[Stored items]
========================
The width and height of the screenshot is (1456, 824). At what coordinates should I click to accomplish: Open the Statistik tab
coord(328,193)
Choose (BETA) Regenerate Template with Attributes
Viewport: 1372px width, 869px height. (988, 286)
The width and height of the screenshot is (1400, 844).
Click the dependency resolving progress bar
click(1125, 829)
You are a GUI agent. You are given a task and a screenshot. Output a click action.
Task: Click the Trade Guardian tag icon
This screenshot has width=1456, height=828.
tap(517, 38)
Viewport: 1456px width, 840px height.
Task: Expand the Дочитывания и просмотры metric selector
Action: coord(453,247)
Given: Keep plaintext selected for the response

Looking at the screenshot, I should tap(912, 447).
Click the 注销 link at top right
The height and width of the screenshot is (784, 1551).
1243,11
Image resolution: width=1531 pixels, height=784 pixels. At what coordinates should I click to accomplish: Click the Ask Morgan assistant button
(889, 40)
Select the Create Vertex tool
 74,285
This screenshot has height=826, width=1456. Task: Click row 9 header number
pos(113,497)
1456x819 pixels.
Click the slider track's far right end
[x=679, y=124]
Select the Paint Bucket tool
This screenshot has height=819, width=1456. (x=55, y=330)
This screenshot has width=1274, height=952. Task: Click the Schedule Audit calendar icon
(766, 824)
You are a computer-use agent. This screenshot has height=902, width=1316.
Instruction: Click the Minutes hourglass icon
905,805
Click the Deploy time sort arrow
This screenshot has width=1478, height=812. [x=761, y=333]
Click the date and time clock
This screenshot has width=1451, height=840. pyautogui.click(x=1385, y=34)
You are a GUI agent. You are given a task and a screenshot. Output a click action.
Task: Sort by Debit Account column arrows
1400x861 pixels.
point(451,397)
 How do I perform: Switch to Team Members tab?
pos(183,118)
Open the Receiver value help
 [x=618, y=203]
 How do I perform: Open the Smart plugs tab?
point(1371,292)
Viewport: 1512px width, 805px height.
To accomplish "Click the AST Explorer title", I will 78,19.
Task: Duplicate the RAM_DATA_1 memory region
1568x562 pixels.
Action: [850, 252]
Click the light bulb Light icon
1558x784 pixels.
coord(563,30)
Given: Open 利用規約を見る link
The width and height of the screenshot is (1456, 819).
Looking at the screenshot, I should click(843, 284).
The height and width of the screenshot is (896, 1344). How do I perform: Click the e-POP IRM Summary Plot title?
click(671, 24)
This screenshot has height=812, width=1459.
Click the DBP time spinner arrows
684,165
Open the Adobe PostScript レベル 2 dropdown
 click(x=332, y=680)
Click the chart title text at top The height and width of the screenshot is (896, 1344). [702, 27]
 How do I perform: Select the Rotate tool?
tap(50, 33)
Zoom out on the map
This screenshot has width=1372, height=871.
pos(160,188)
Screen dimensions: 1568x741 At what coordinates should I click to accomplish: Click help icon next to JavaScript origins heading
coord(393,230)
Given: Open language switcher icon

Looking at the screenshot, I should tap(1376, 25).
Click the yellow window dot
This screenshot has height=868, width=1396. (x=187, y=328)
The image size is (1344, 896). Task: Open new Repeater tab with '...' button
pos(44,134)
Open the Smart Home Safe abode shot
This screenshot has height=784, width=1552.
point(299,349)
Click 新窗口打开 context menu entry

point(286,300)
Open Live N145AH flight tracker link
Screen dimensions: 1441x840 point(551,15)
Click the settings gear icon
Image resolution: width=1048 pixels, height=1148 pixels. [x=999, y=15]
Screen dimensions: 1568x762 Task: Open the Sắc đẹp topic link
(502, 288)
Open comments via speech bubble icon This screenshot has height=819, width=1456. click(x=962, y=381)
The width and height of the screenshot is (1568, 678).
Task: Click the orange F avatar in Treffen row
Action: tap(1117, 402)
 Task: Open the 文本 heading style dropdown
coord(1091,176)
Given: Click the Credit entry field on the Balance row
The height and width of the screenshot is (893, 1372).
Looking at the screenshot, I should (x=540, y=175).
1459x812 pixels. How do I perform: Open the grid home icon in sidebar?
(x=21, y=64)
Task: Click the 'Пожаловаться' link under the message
========================
WHAT YOU ARE ASKED TO DO =>
Go through the records and output them all, word for word.

ANSWER =>
The width and height of the screenshot is (1456, 824). At what coordinates should I click to accomplish: Open the Statistik tab
coord(328,193)
Choose (BETA) Regenerate Template with Attributes
Viewport: 1372px width, 869px height. (988, 286)
The width and height of the screenshot is (1400, 844).
Click the dependency resolving progress bar
click(1125, 829)
You are a GUI agent. You are given a task and a screenshot. Output a click action.
Task: Click the Trade Guardian tag icon
This screenshot has width=1456, height=828.
tap(517, 38)
Viewport: 1456px width, 840px height.
Task: Expand the Дочитывания и просмотры metric selector
Action: coord(453,247)
Given: Keep plaintext selected for the response

Looking at the screenshot, I should tap(912, 447).
Click the 注销 link at top right
The height and width of the screenshot is (784, 1551).
1243,11
Image resolution: width=1531 pixels, height=784 pixels. At what coordinates should I click to accomplish: Click the Ask Morgan assistant button
(889, 40)
Select the Create Vertex tool
 74,285
This screenshot has height=826, width=1456. Task: Click row 9 header number
pos(113,497)
1456x819 pixels.
Click the slider track's far right end
[x=679, y=124]
Select the Paint Bucket tool
This screenshot has height=819, width=1456. (x=55, y=330)
This screenshot has width=1274, height=952. Task: Click the Schedule Audit calendar icon
(766, 824)
You are a computer-use agent. This screenshot has height=902, width=1316.
Instruction: Click the Minutes hourglass icon
905,805
Click the Deploy time sort arrow
This screenshot has width=1478, height=812. [x=761, y=333]
Click the date and time clock
This screenshot has width=1451, height=840. pyautogui.click(x=1385, y=34)
You are a GUI agent. You are given a task and a screenshot. Output a click action.
Task: Sort by Debit Account column arrows
1400x861 pixels.
point(451,397)
 How do I perform: Switch to Team Members tab?
pos(183,118)
Open the Receiver value help
 [x=618, y=203]
 How do I perform: Open the Smart plugs tab?
point(1371,292)
Viewport: 1512px width, 805px height.
To accomplish "Click the AST Explorer title", I will 78,19.
Task: Duplicate the RAM_DATA_1 memory region
1568x562 pixels.
Action: [850, 252]
Click the light bulb Light icon
1558x784 pixels.
coord(563,30)
Given: Open 利用規約を見る link
The width and height of the screenshot is (1456, 819).
Looking at the screenshot, I should click(843, 284).
The height and width of the screenshot is (896, 1344). How do I perform: Click the e-POP IRM Summary Plot title?
click(671, 24)
This screenshot has height=812, width=1459.
Click the DBP time spinner arrows
684,165
Open the Adobe PostScript レベル 2 dropdown
 click(x=332, y=680)
Click the chart title text at top The height and width of the screenshot is (896, 1344). [702, 27]
 How do I perform: Select the Rotate tool?
tap(50, 33)
Zoom out on the map
This screenshot has width=1372, height=871.
pos(160,188)
Screen dimensions: 1568x741 At what coordinates should I click to accomplish: Click help icon next to JavaScript origins heading
coord(393,230)
Given: Open language switcher icon

Looking at the screenshot, I should tap(1376, 25).
Click the yellow window dot
This screenshot has height=868, width=1396. (x=187, y=328)
The image size is (1344, 896). Task: Open new Repeater tab with '...' button
pos(44,134)
Open the Smart Home Safe abode shot
This screenshot has height=784, width=1552.
point(299,349)
Click 新窗口打开 context menu entry

point(286,300)
Open Live N145AH flight tracker link
Screen dimensions: 1441x840 point(551,15)
Click the settings gear icon
Image resolution: width=1048 pixels, height=1148 pixels. [x=999, y=15]
Screen dimensions: 1568x762 Task: Open the Sắc đẹp topic link
(502, 288)
Open comments via speech bubble icon This screenshot has height=819, width=1456. click(x=962, y=381)
The width and height of the screenshot is (1568, 678).
Task: Click the orange F avatar in Treffen row
Action: tap(1117, 402)
 Task: Open the 文本 heading style dropdown
coord(1091,176)
Given: Click the Credit entry field on the Balance row
The height and width of the screenshot is (893, 1372).
Looking at the screenshot, I should (x=540, y=175).
1459x812 pixels. How do I perform: Open the grid home icon in sidebar?
(x=21, y=64)
Task: Click the 'Пожаловаться' link under the message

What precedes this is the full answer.